Er waren op diezelfde tijd twee trouwe kinderen van God in de tempel, Simeon en Anna. Beiden waren in de dienst des Heren oud geworden. Hun werden door de Here dingen getoond, die Hij niet aan de trotse en zelfzuchtige priesters kon bekend maken.

Aan Simeon was de belofte gegeven, dat hij niet sterven zou, eer hij de Messias zou hebben gezien. Zodra hij Jezus in de tempel zag, wist hij, dat dit kind de beloofde Verlosser was. Hij nam het in zijn armen, loofde God en zeide: .

"Nu Iaat Gij, Here! Uw dienstknecht gaan in vrede naar Uw woord; want mijn ogen hebben Uw zaligheid gezien, die Gij bereid hebt voor het aangezicht van al de volkeren; een licht tot verlichting der Heidenen, en tot heerlijkheid van Uw volk Israël." Luk. 2 : 29-32.

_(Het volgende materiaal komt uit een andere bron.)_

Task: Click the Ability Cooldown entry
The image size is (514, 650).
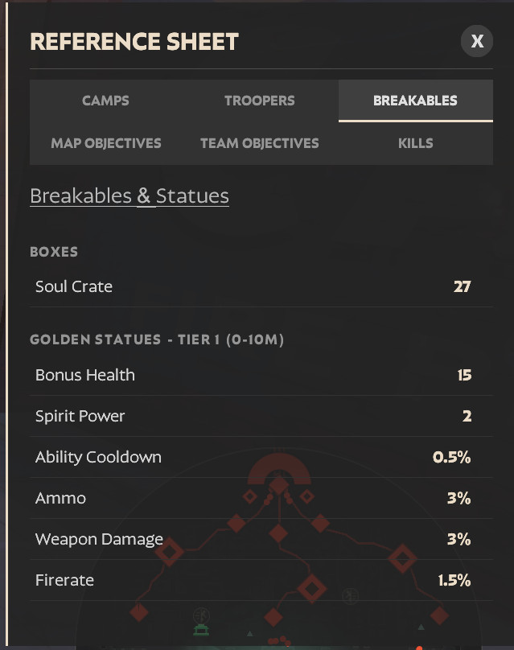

Anna, een profetes, "kwam op datzelfde ogenblik daarbij staan, en zij loofde mede God en sprak over Hem tot allen, die voor Jeruzalem verlossing verwachtten." Luk. 2: 38.

Zo kiest God eenvoudige mensen om Zijn getuigen te zijn. Menigmaal gaat Hij hen, die in de wereld groot en geacht zijn, voorbij. Velen zijn geIijk aan de Joodse priesters en oversten.

Velen zijn er steeds op uit, zichzelf te dienen en eer voor zich te behalen en denken er weinig aan, hoe zij God kunnen dienen en eren. Daarom kan Hij hen niet gebruiken om van Zijn liefde en goedheid te getuigen.

Maria, de moeder van Jezus, dacht dikwijls na over de profetie van Simeon. Als zij het kind, dat in haar armen lag, aanschouwde en zich herinnerde wat de herders van Bethlehem hadden gezegd, werd haar hart vol dankbare vreugde en hoop voor de toekomst.

Simeons woorden brachten haar de woorden van de profeet Jesaja te binnen. Zij begreep, dat de wonderlijke woorden van die profeet op Jezus betrekking hadden :

"Het volk, dat in donkerheid wandelt, ziet een groot licht; over hen, die wonen in een land van diepe duisternis straalt een licht."

"Want een Kind is ons geboren, een Zoon is ons gegeven, en de heerschappij rust op Zijn schouder; en men noemt Hem Wonderbare Raadsman, sterke God, Eeuwige Vader, Vredevorst!" Jes. 9 : 1, 5.